14. Focusing only on video marketing

Tiktok! Youtube! Vimeo! Wistia! Yay!

Video has lots of potential when it’s used intelligently as part of a coherent marketing strategy. But if it’s just standard exercise demos or nutrition tips on YouTube that aren’t a coherent part of your marketing plan, it’s not worth the effort and cost to duplicate content that a gazillion other folks have already created.

15. Using keywords as your business name

This particular headache is very common among health and wellness businesses, and according to our recent national survey of health, fitness, and wellness Google Business Profile in four market segments, it’s especially common among nutrition and weight loss businesses.

We’ve actually seen Google Business Profiles with names like: “Dr. Jane Doe, Women’s Weight Loss, Toning, Sculpting, HCG, Nutritional Counseling, HealthyWeight LLC.”

This poses two problems. First, that’s probably not the real business name—and that’s a Google Business Profile TOS violation. Second, that’s not a name customers are likely to remember or be able to search for.

When you choose a new business name, think of it this way: what’s the smallest collection of words you can put on your storefront that will help customers recognize you and your value? Would “Dr. Doe’s Women’s Weight Loss” work? How about “HealthyWeight HCG Clinic”?

Choosing a name that uses only phrases and words in widespread usage is also a non-winning strategy, simply because so many unrelated searches use that term that it makes it very difficult to target Google Ads appropriately.

One final naming pro tip: Don’t try to game Google when you name your business. Google has begun demoting listings for businesses with names like “Urgent Care Near Me” or “Yoga Near Me.”

16. Always chasing the next “great idea”

100 projects 50% done is not the same as 50 projects 100% done.

Continually adding cool new stuff and improving what you’re already doing is truly a key to success.

But.

Write it down, file that piece of paper and keep working on the stuff you already have in progress.

Jumping from one good idea to another without ever bringing any of them to maturity is not healthy for your business.

17. Starving everything except program development

Health and wellness businesses are never done.
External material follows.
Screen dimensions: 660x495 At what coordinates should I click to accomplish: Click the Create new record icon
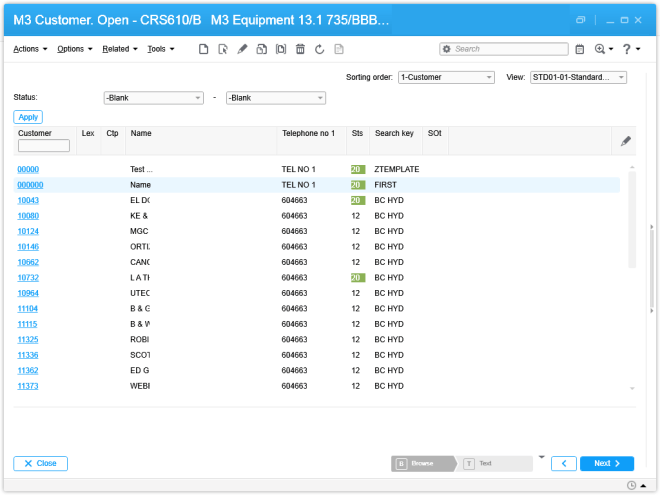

They always see ways to improve the programs and services they offer clients.

And that’s not a bad thing. Until it takes up all the oxygen in the room.

A great program is just the start of what it takes to make a business successful.
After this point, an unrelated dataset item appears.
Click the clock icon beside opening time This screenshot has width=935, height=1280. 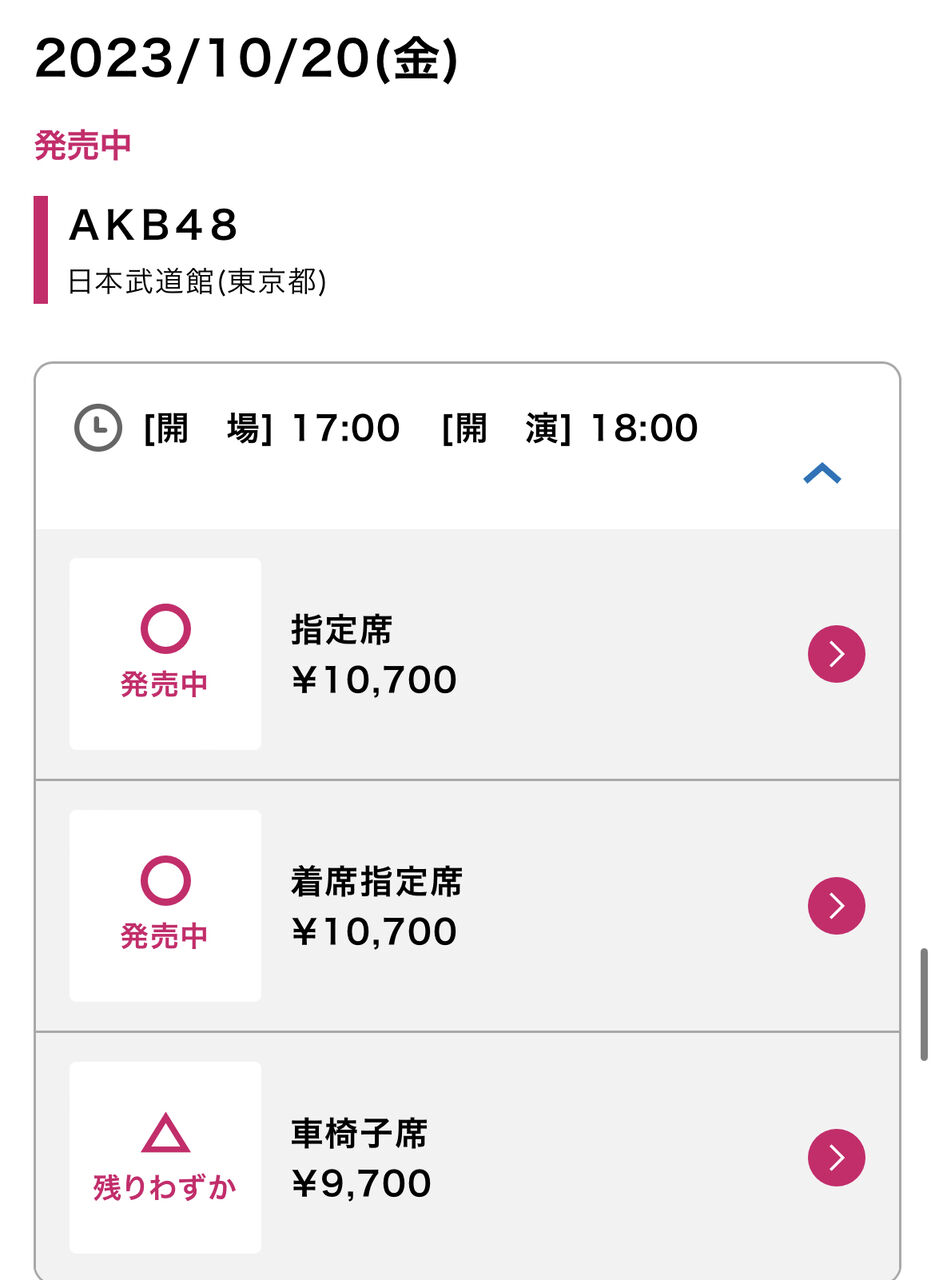click(x=98, y=428)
It’s just table stakes—or as the mathematicians say, “necessary but not sufficient.”

You’ve also got to be able to find paying customers for that program or service, which means setting aside a budget for marketing. You’ve got to be able to close sales with truly interested prospects. That means budgeting for sales efforts.

And finally, you’ve got to be able to deliver that service consistently with a price and cost structure that produce reliable profits. That means budgeting for operations staff and other resources.